WCK saldırısının ardından, yüksek profilli medya ve hükümetlerden İsrail’in bu tür bir saldırıdaki varsayılan kasıtlı sorumluluğuna yönelik öfkeli açıklamalar geldi. Hem Netanyahu hem de Biden, müttefiklerinin vatandaşlarına yönelik bu tür kasıtlı ölümcül şiddetten sorumlu tutuldu. Gazze soykırımı karşısında koşulsuz İsrail yanlısı politikaya yönelik artan eleştiriler ve ardından Batılı yardım çalışanlarının kasıtlı öldürülmesi nedeniyle Biden’ın 2024’te yeniden seçilme şansının gölgelenmesi kabul edilemezdi.
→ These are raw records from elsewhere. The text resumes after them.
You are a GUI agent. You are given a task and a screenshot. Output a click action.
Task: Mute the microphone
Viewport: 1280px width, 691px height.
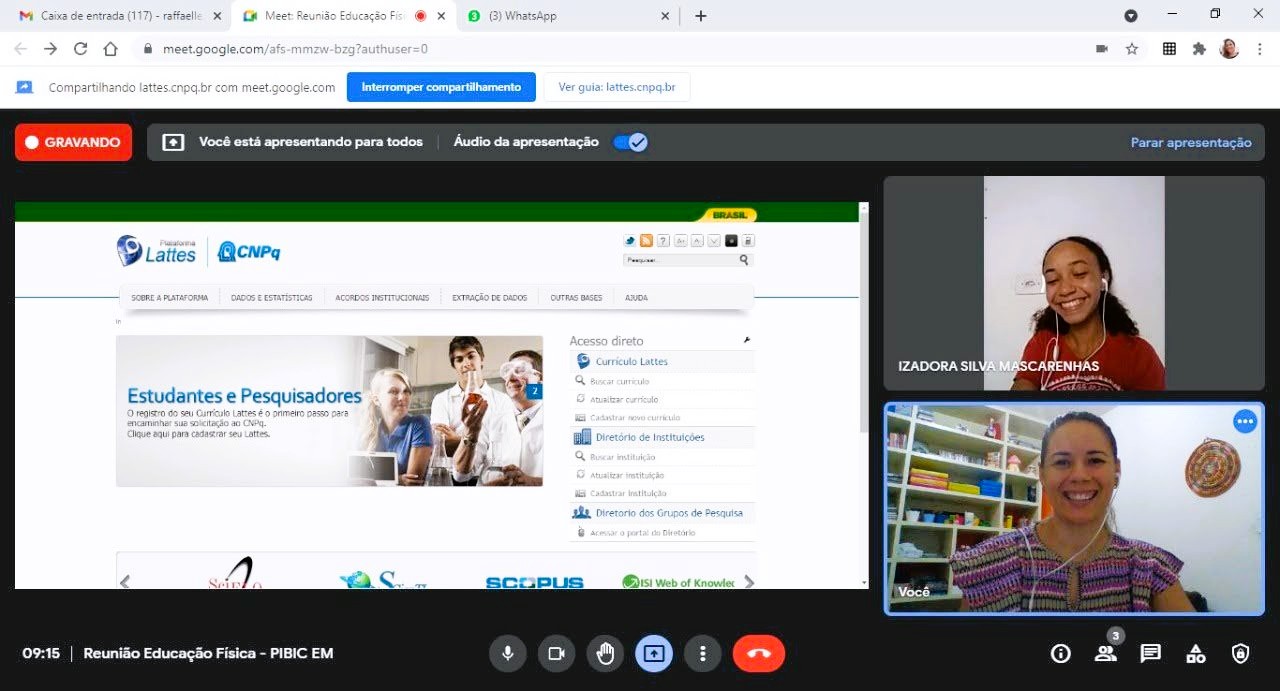[508, 653]
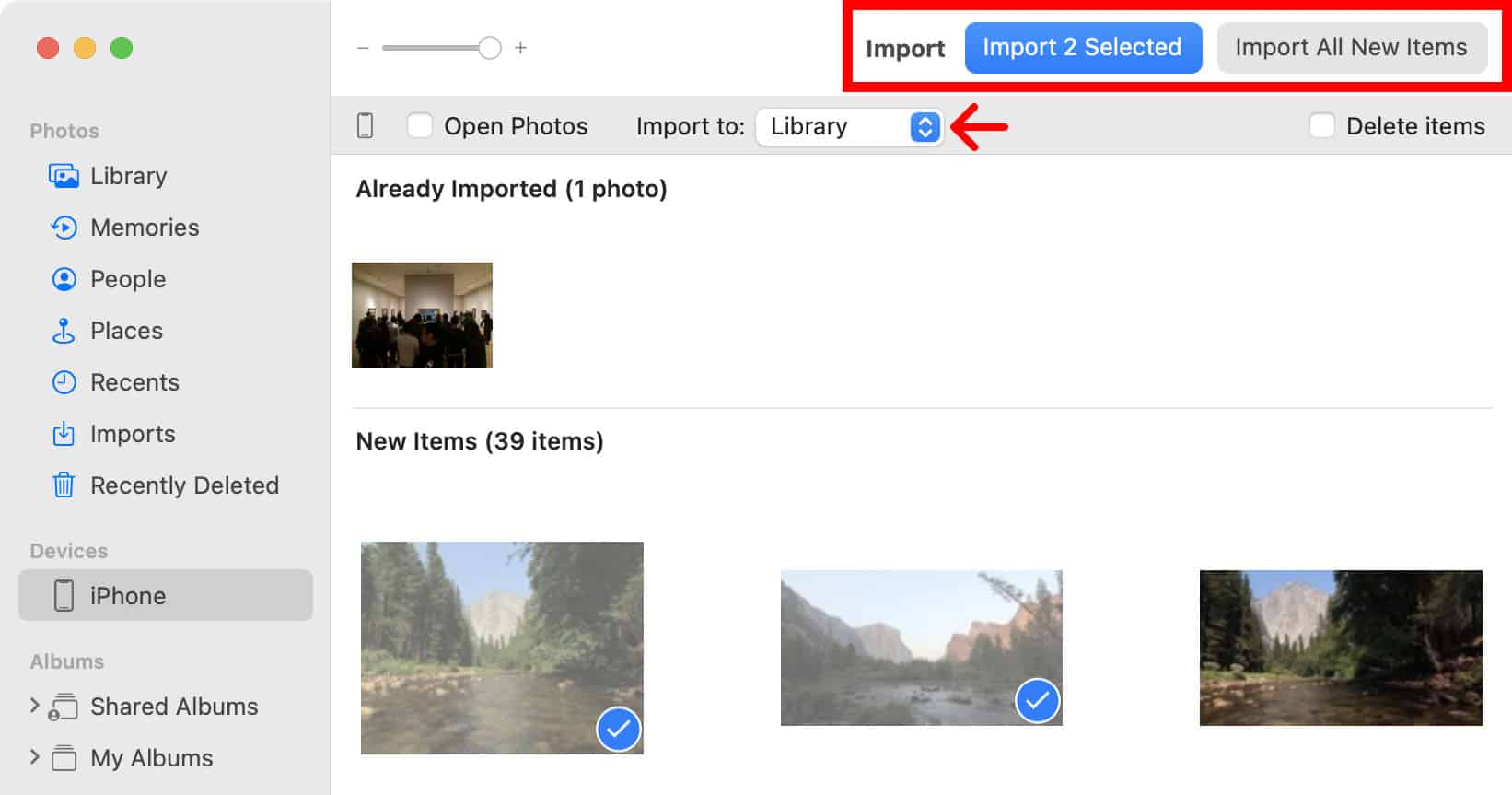The image size is (1512, 795).
Task: Open the Library icon in sidebar
Action: coord(64,176)
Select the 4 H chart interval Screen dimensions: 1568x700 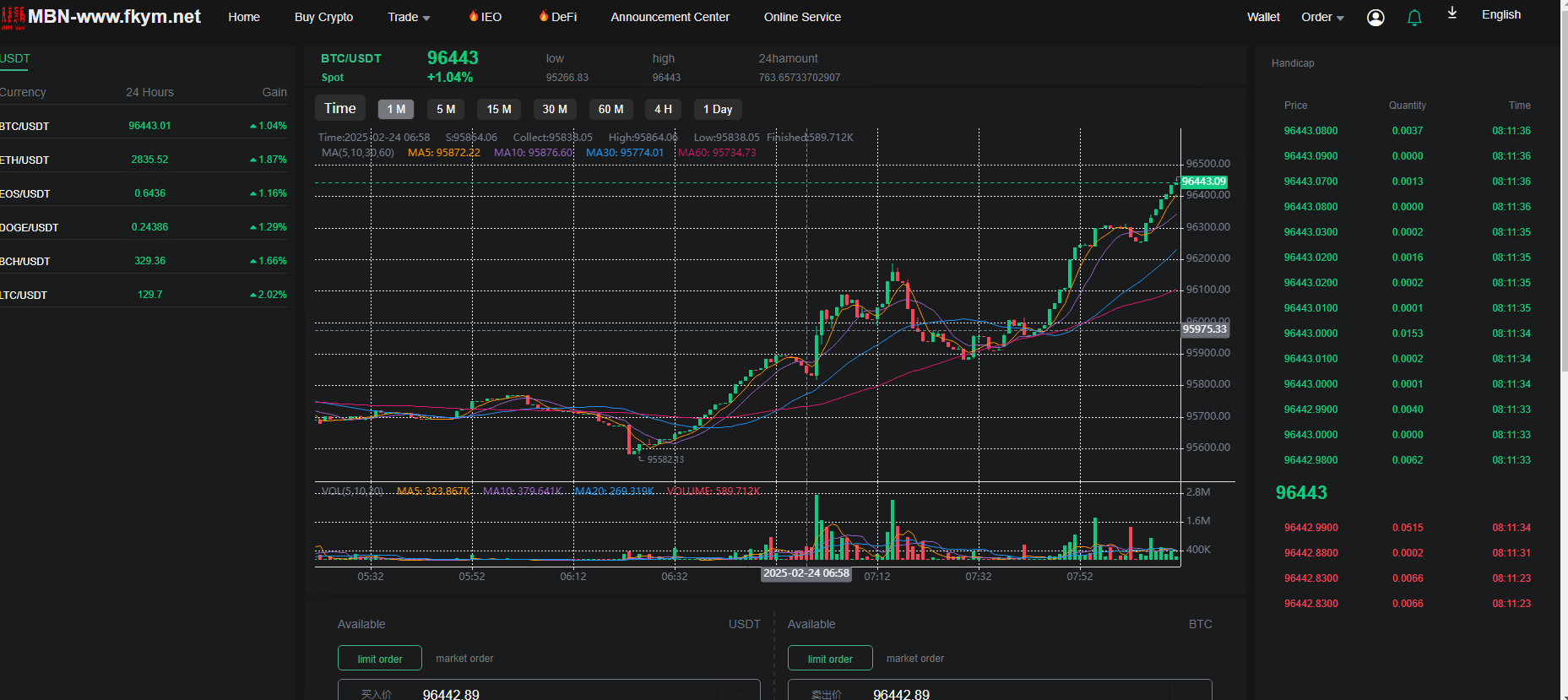663,109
Bunu, WCK saldırısına yönelik sert bir eleştiri izledi. İsrail’e, bu tür olayların tekrarlanmasının ABD’nin İsrail’i destekleme konusundaki istekliliğinin gözden geçirilmesine yol açacağı yönünde bir uyarı geldi. Biden’ın herkesin önünde İsrail’i eleştirmesinin, Netanyahu’nun kurbanlar için Batılı hükümetlerden özür dilemesi kadar nadir olduğunu da belirtmek lazım.

Biden-Netanyahu görüşmesi

Olayların bu şekilde örtüşmesi, hem Tel Aviv’de hem de Washington’da jeopolitik bir panik atağa yol açtı ve WCK saldırısından birkaç gün sonra, Biden ile Netanyahu arasında ilişkileri düzeltme amaçlı ve Blinken’ın hattı sessizce dinlediği bildirilen acil bir telefon görüşmesinin yapılmasına yol açtı. Her ne kadar 4 Nisan’da gerçekleşmiş olsa da, söz konusu görüşme üç gün önceki WCK saldırısının doğrudan bir sonucuydu.
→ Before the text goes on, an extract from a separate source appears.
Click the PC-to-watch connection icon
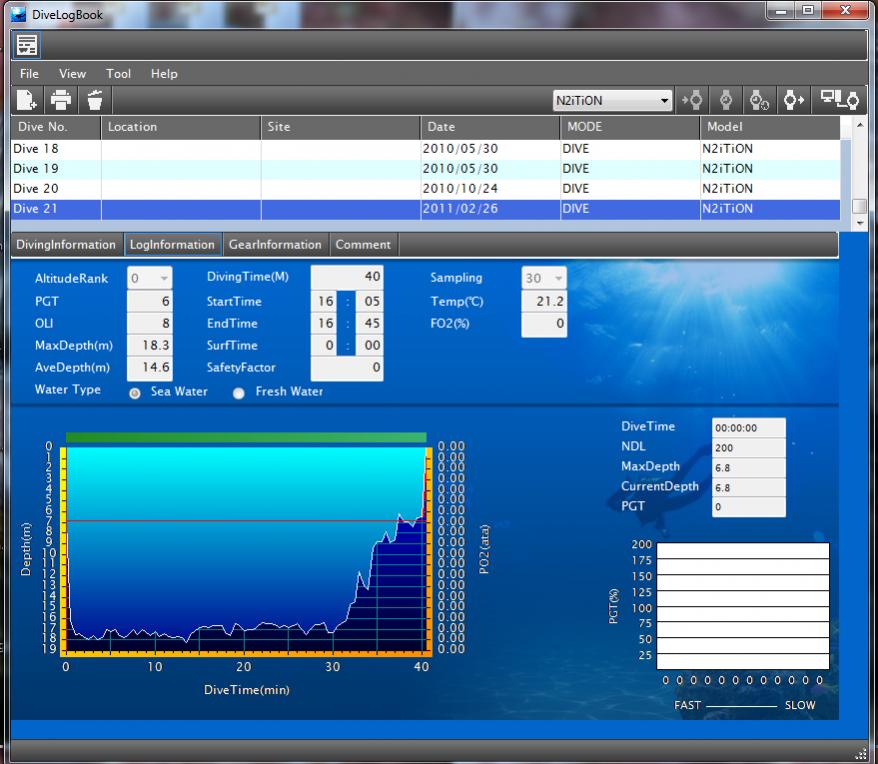The image size is (878, 764). [x=839, y=100]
Netanyahu o kadar köşeye sıkışmıştı ki İsrail’in baş destekçisi ABD’nin kaygılarına yanıt verme konusunda ne zayıf ne de düşmanca görünerek, öldürülen WCK yardım çalışanlarının hükümetlerinden kamuoyu önünde özür dileme ihtiyacı hissetti. Biden ise tam tersine, ülke içinde iki uçtaki eleştiriler arasında ince bir ip üzerinde yürüyordu; bir taraf ateşkes için baskı yaparak ABD yönetimini İsrail’den kopmaya zorluyor, diğer taraf ise ne olursa olsun İsrail’in desteklenmeye devam edileceğine dair güvence arıyordu.

Bu olağandışı ikili diplomatik oyunun ortaya serilmesine neden olan, iki zor durumdaki lider arasında normalde özel nitelikteki konuşmanın akabinde açığa çıkmasıydı. Bu, özel hususların mevcut olduğunu ortaya koyarak uluslararası kriz durumlarındaki diplomatik uygulamalardan keskin bir sapmayı temsil ediyordu. Benzer durumlardaki olağan uygulama, devlet başkanları arasındaki bu tür doğrudan görüşmeleri, en azından makul bir süre boyunca gizli tutmak, kamuoyunun ve hatta medyanın bu fikir alışverişi konusunda ve varsayılan öfke, açıklama ve pişmanlığa ilişkin en iyi tahminlerde bulunmasına izin vermektir. Ancak Biden-Netanyahu görüşmesinin asıl amacı, Amerikalılara ve daha genel olarak Batı’ya, Batılı ülkelerin uluslararası yardım çabalarına müdahale etme şeklini değiştirmediği sürece İsrail’in ne terk edildiğine ne de koşulsuz destek garantisinin verildiğine dair güvence vermek gibi göründüğünden, liderlerin konuşmanın içeriğini açıklaması münasipti.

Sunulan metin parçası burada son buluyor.